**Work item**
Look through the data below and extract, unchanged, the lines from the one that contains "Identify the click" to the one that contains "PKK Begins Weapons", both included.

**Record set**
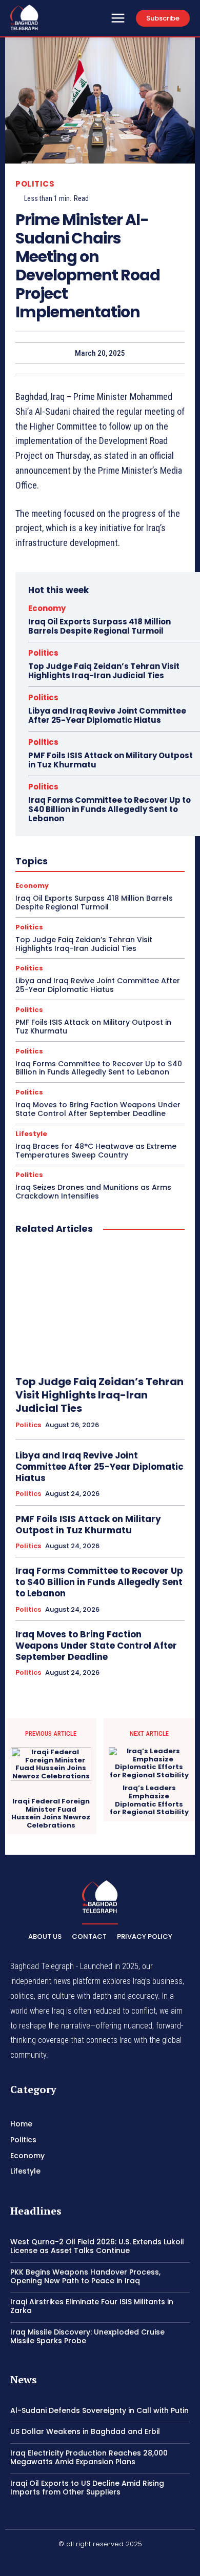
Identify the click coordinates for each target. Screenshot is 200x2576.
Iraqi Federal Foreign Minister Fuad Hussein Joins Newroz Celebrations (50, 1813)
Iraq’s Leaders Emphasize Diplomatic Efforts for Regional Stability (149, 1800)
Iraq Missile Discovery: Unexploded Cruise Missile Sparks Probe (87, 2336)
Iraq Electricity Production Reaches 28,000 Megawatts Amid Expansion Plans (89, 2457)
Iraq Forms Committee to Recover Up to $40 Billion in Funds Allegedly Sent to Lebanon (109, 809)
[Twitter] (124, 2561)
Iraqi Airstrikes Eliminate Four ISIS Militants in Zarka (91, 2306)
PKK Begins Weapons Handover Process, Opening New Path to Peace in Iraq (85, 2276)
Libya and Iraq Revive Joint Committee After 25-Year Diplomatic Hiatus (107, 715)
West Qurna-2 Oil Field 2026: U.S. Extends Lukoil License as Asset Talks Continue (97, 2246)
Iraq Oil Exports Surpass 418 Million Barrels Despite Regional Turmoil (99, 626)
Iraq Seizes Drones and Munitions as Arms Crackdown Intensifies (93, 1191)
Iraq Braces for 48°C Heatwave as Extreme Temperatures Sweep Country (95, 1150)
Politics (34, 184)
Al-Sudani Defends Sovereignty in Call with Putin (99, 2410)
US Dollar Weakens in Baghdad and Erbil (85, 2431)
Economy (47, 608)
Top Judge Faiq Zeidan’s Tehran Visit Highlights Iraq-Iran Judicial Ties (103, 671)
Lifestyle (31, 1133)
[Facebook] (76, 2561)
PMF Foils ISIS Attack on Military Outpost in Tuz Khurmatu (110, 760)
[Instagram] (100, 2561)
* * *
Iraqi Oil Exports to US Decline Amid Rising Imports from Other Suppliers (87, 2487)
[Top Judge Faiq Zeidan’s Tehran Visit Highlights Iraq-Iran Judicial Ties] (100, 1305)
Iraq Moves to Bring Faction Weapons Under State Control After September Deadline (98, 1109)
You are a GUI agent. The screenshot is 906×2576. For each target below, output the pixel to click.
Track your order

**Written reply**
Identify the click coordinates for each target. Screenshot is 200x2576.
Iraqi Federal Foreign Minister Fuad Hussein Joins Newroz Celebrations (50, 1813)
Iraq’s Leaders Emphasize Diplomatic Efforts for Regional Stability (149, 1800)
Iraq Missile Discovery: Unexploded Cruise Missile Sparks Probe (87, 2336)
Iraq Electricity Production Reaches 28,000 Megawatts Amid Expansion Plans (89, 2457)
Iraq Forms Committee to Recover Up to $40 Billion in Funds Allegedly Sent to Lebanon (109, 809)
[Twitter] (124, 2561)
Iraqi Airstrikes Eliminate Four ISIS Militants in Zarka (91, 2306)
PKK Begins Weapons Handover Process, Opening New Path to Peace in Iraq (85, 2276)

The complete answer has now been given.